Interestingly, the man who wrote Goswami’s citation for Time was none other than its South Asia correspondent Aravind Adiga, who four years later went on to win the 2008 Booker Prize for his debut novel The White Tiger. In his journalism, Adiga seems to have been gullible in buying the inflated narratives about civil servants, which abound in the Indian media.
Thirteen years later, the naivete shown by Time in listing student activist Gurmehar Kaur as one of the “next generation leaders” and “free speech warriors” wasn’t surprising either. There are many problems with Kaur’s inclusion in a list of next-generation leaders, and some of them can be seen in the note the magazine carried for her.
First, it’s not clear what kind of leadership she has been credited with. And even if that could be vaguely inferred, what exactly has she done to earn that? Can social media responses, which anyway swing between outrage and ridicule and ways of dealing with them, constitute young leadership? Is a successful victimhood campaign for being trolled, which, of course, can get vile, the new roadmap to youth leadership?
The naivete about Indian campus politics is something that drives even sections of the Indian media that almost waits to paint any campus confrontation as an issue of civil liberties.

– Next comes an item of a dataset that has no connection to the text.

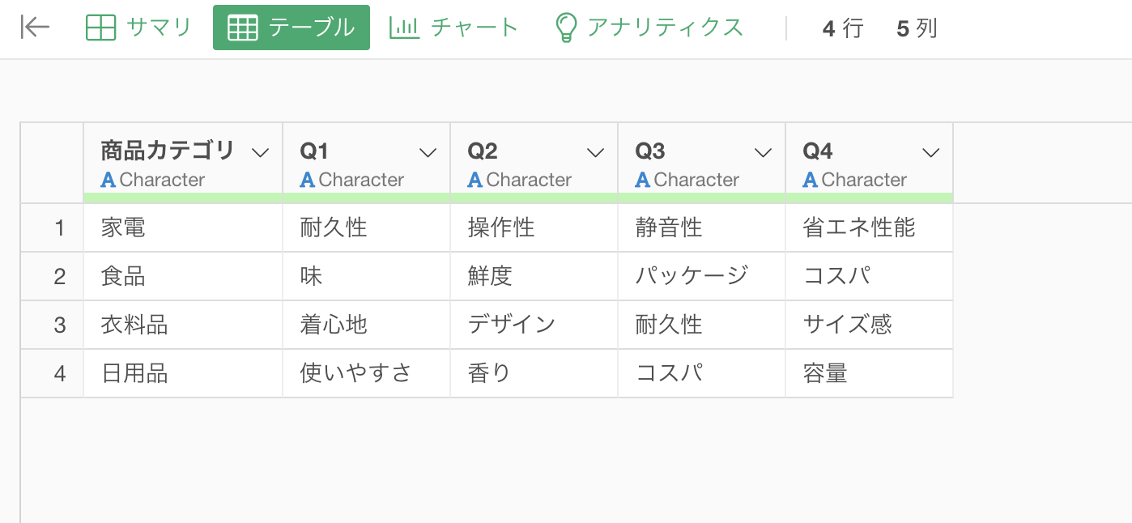Click the 5 列 column count label
Viewport: 1132px width, 523px height.
point(917,29)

I have addressed some of the problems in the media narratives on the Indian campus in an earlier piece.
The obvious question is: how can the Indian readership believe certain influential sections of the foreign press when they want to understand distant countries, say Chile or Tanzania, when they see unrepresentative portrayals, flawed assumptions and shallow understanding in their coverage of something they know more closely – the everyday life in India?

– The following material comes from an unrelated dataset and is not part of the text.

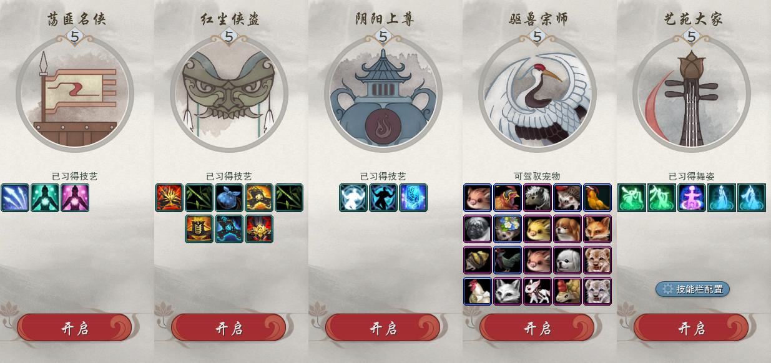Open 技能栏配置 skill bar settings
Image resolution: width=771 pixels, height=363 pixels.
point(692,289)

In fact, the uncritical acceptance of their reputation poses another danger: it easily gifts them credibility for which they should be working a lot harder. It’s in this context that Juluri offers this piece of advice to media consumers:
“Too many seemingly educated Indian people take the ‘brand magic’ of newspapers like the New York Times at face value in order to comfort themselves about their own often inaccurate meritocratic beliefs about the world. The supposedly best aren’t always what they seem, and you can study, understand, and see this for yourself. The growing outcry about ‘fake news’ isn’t confined to social media, and ‘big’ media need to be deal with critically and attentively too. This is a moral, civic, and for parents, familial duty that is inescapable in this age of violence too real and media too false. I hope that all of us will pay greater attention to what we read, see, and hear, and try to imagine the real lives and sorrows that are being shut out from our attention by the merchants of destruction and distraction today.”
One way to be alert is to neither be too elated by positive coverage in seemingly influential sections of the foreign press, nor be too upset about being attacked by it. In the present context, to put it briefly, one should think twice before citing the foreign press for validation points.